I first met Ralph back in 1993. I had just taken over doing sound at the Blue Moon Jazz Club in Philadelphia. There was a gig featuring Uri Caine, Charles Fambrough, Steve Wilson, and Ralph. At that time, I wasn’t super-familiar with his work. Ralph came in the door with a cast on his foot and I said, “Hey Mr. Peterson, my name’s Orrin Evans, Tim Warfield said we should meet. I’m doing sound tonight.” He said, “All right, take my cymbals downstairs.”
And from that moment on, without him even hearing me, he booked me on a trio gig with him and Charles for a set in West Philly. That was the first connection of us playing together and also being “brothers,” but definitely the music got us to that next level.
Even though some people can get turned off by a certain sort of bluster that Ralph was known for, to me it felt like home. I grew up around guys like Mr. C [William Carney], Bootsie Barnes, and Bobby Durham, so my attitude was “You don’t scare me.” If you’re sure about who you are and you know you deserve good things, then Ralph was a good person to be around because he would encourage you to continue. He did that with me.
It took me years to figure out how to play with Ralph because I always used to try to play exactly what he did. Early on, it was like ping-pong—back and forth. You do it, I do it. After a while, I realized that I should just play like I would play with anybody and not compete with him musically. Then I realized he was able to bring things out of me that no one else did.
His sound on drums was very distinctive because of his cymbals. Even though we knew who he was by the way he played the cymbal, we also knew who he was by the way the cymbal sounded. And he took a lot of time tuning his drums, making them sound like Ralph. Soundchecks used to be funny, just hearing him hit those drums over and over.
Art Blakey was very important to him and he talked about Blakey not just with me, but with everybody. He brought that into the way he led his band. Although that wasn’t as easy for him, because after he had a band for a while—and he had some great ones—the members would eventually go their own way. When it came time for us to move on, that was probably the hardest adjustment for Ralph. At some point he realized, “Oh God, I didn’t just get all these other things from Art Blakey, I’m leading a band like Art Blakey too.” He liked to say something like, “This ain’t the Post Office, you don’t retire from this.”
Ralph loved an audience, and that audience didn’t always have to be at the Village Vanguard. For him, teaching was another gig or another show. It was never “Okay, now I put my teaching hat on” and “Now I put my playing hat on.” They were the same hat.
He was never defeated, and that’s how he dealt with his disease. He didn’t let it stop him from doing what he loved best. And it wasn’t just cancer. Before that, he mastered the disease of addiction. He became a great mentor and counselor to so many people that were going through drug addiction. I know a lot of that had to do with his parents, who were just beautiful people who always supported him and lifted him up.
I learned from Ralph that I’m worthy and everyone else is too. I think that’s something people misunderstood about Ralph. They thought that his shine meant that you couldn’t shine too. Ralph was going to come into the room and he was going to be big, but if you’re big too, you’ll have no problem in that room. I learned from him to never let my shine be diminished by someone else, because their shine is giving me a right to shine just as bright. He said to me, right before he passed, “I’m glad I played the way I did my entire life. I have no regrets.” How many people can say that?

Activities
(1) In the remembrance of Ralph, at what club was the writer doing sound when first meeting him?
(2) Decide whether each statement agrees with the remembrance of Ralph, and give the words from it that settle each one: (a) Ralph booked the writer on a trio gig with him and Charles for a set in West Philly. (b) For Ralph, teaching and playing were two separate hats. (c) Ralph spent little time tuning his drums.
(3) Please reproduce the stretch of the remembrance of Ralph from "His sound on" through "over and over.", word for word.

Entries shown
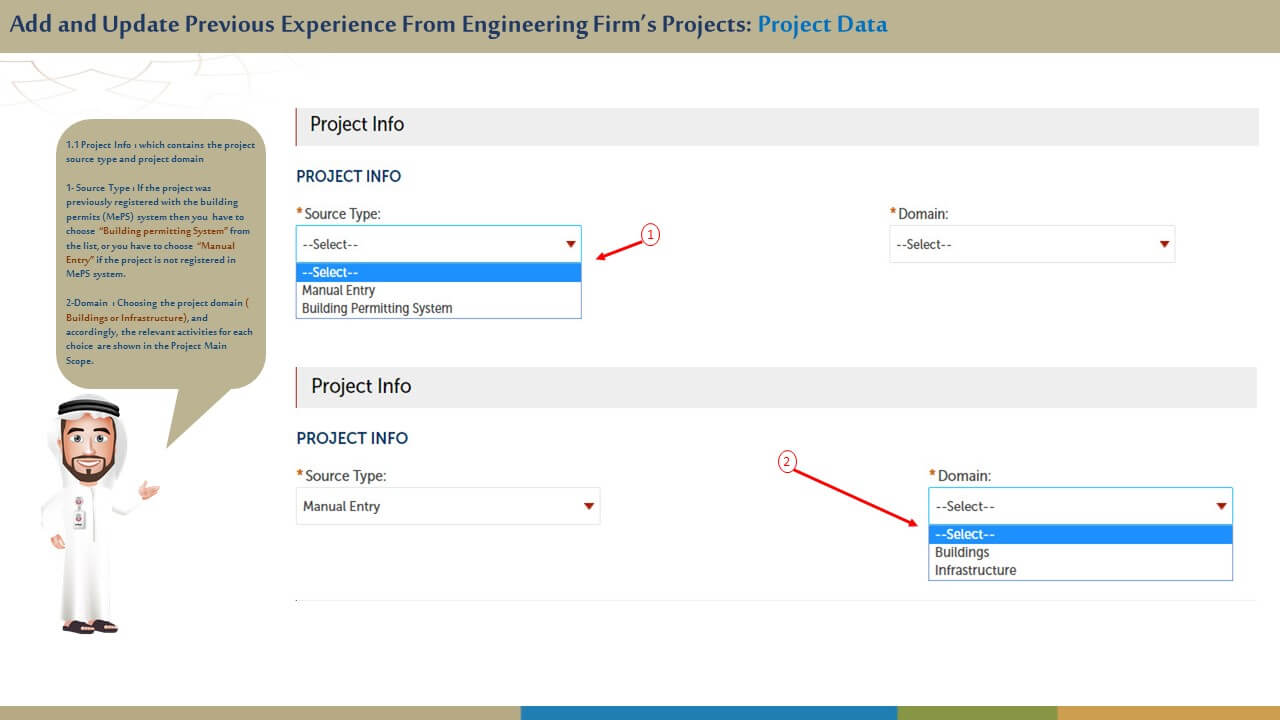The width and height of the screenshot is (1280, 720).
Task: Click the upper Source Type dropdown arrow
Action: tap(571, 244)
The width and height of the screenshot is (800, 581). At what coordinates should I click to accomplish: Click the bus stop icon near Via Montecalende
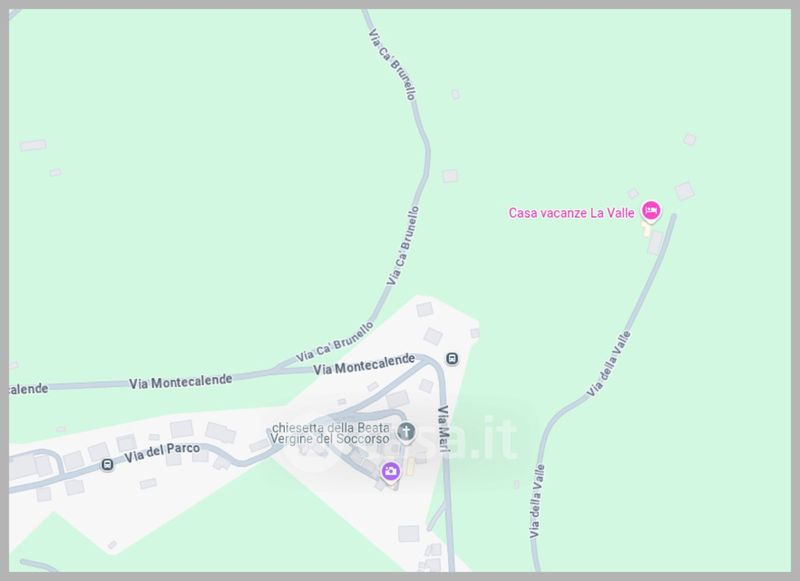point(452,359)
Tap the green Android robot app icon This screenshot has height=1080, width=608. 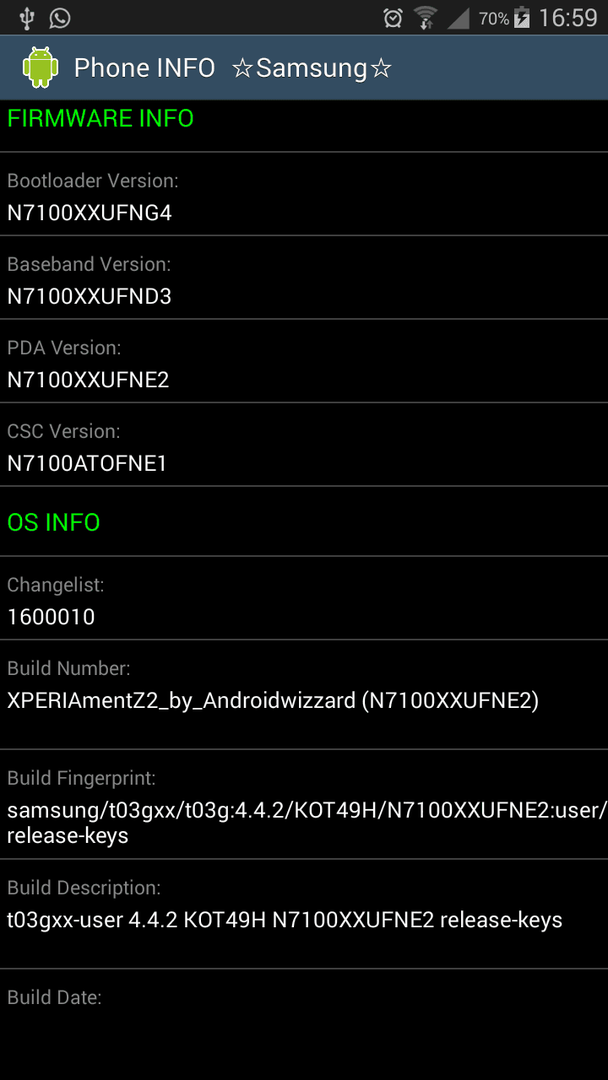[x=41, y=68]
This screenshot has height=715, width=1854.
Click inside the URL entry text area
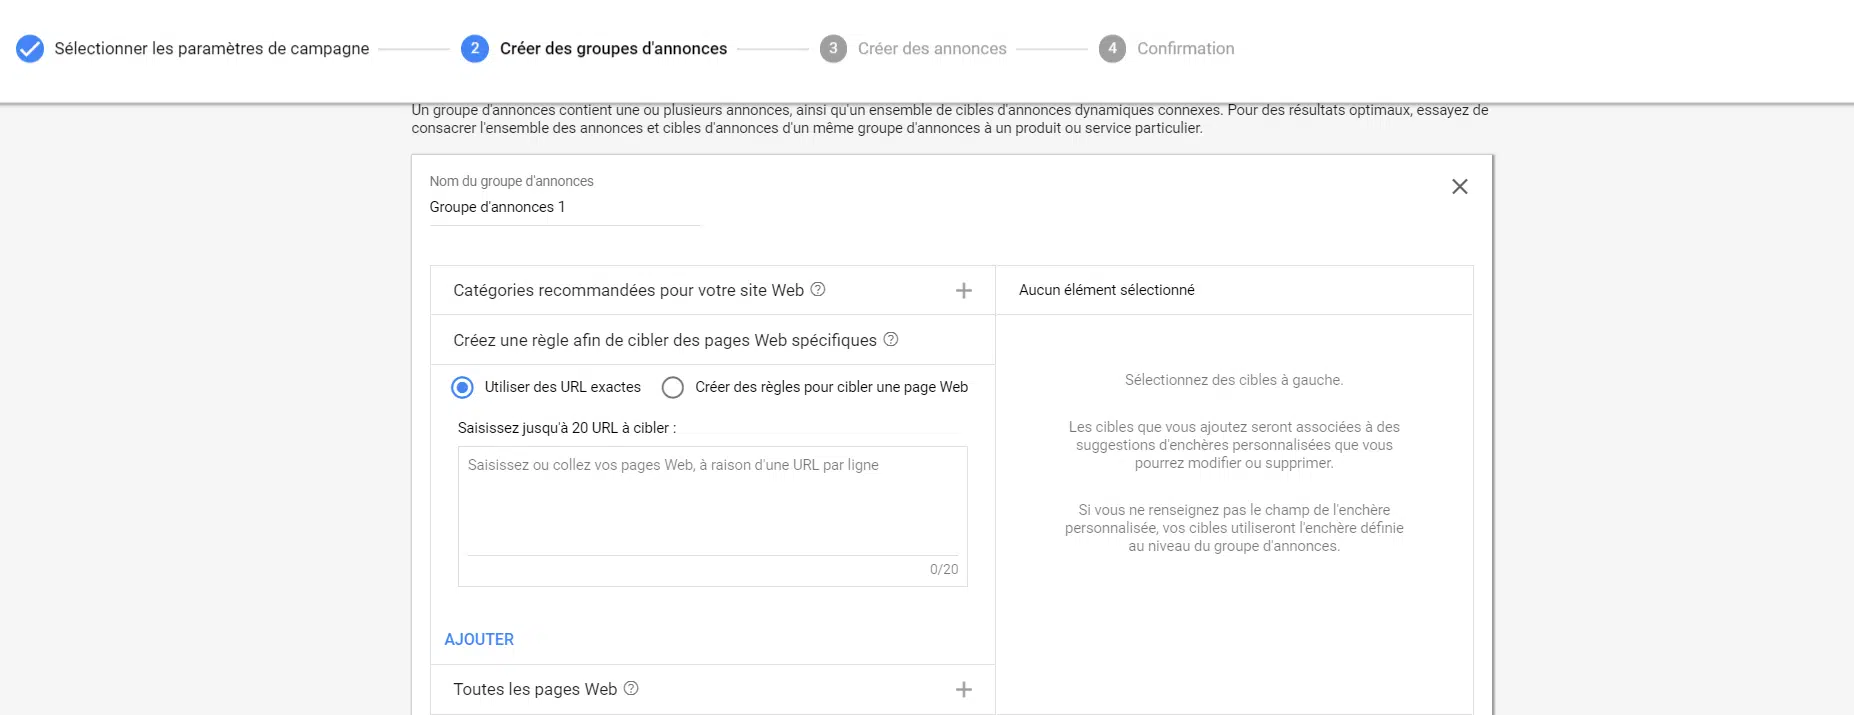(x=711, y=500)
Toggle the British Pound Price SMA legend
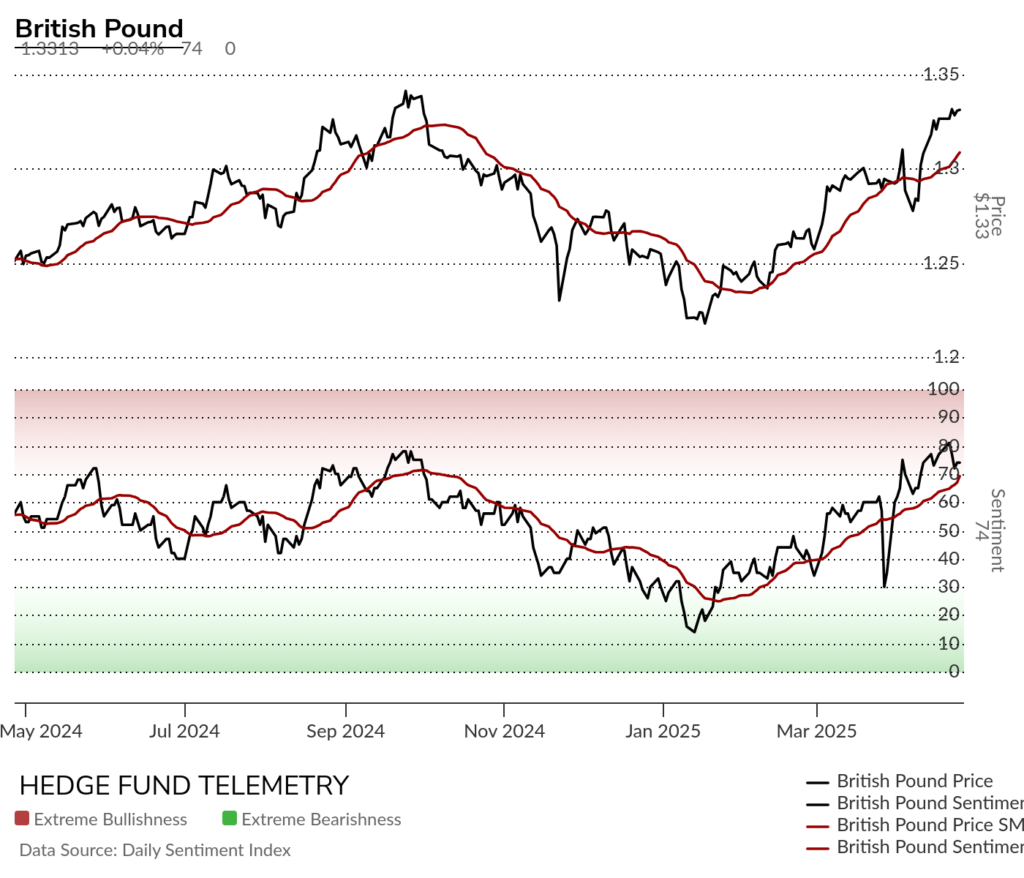The height and width of the screenshot is (878, 1024). click(x=914, y=825)
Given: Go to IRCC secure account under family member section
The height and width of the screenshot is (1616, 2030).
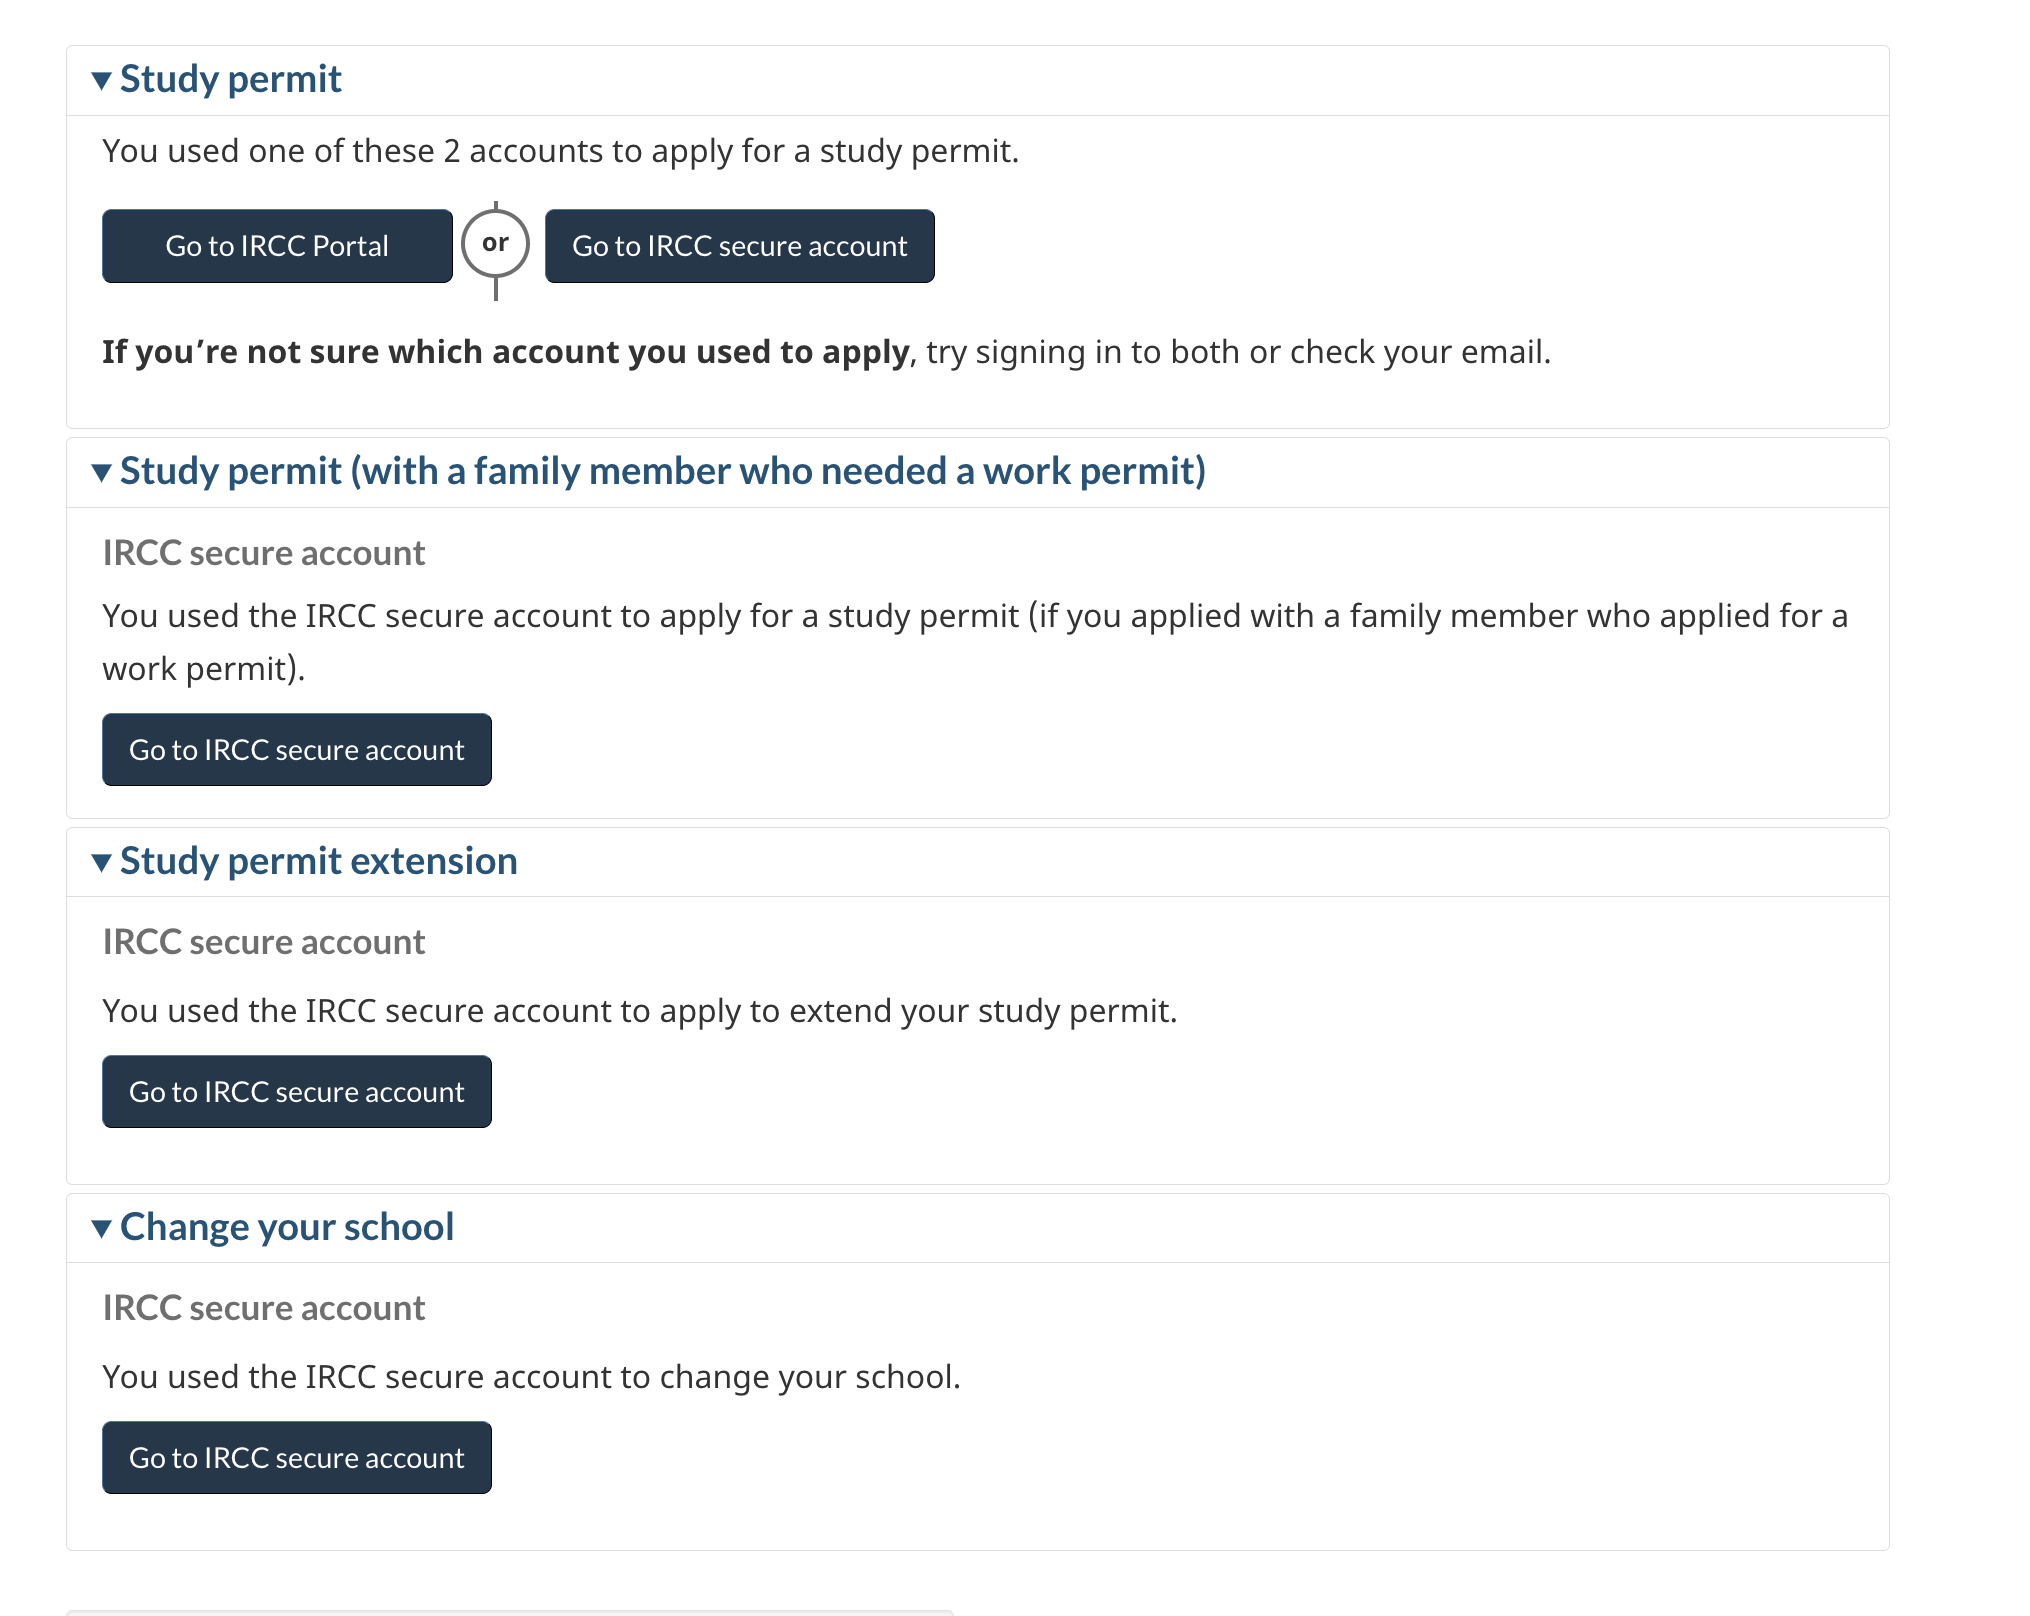Looking at the screenshot, I should click(296, 750).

Task responses
(1) The Blue Moon Jazz Club in Philadelphia.

(2)
(a) Yes: "he booked me on a trio gig with him and Charles for a set in West Philly."
(b) No: "They were the same hat."
(c) No: "he took a lot of time tuning his drums, making them sound like Ralph."

(3)
His sound on drums was very distinctive because of his cymbals. Even though we knew who he was by the way he played the cymbal, we also knew who he was by the way the cymbal sounded. And he took a lot of time tuning his drums, making them sound like Ralph. Soundchecks used to be funny, just hearing him hit those drums over and over.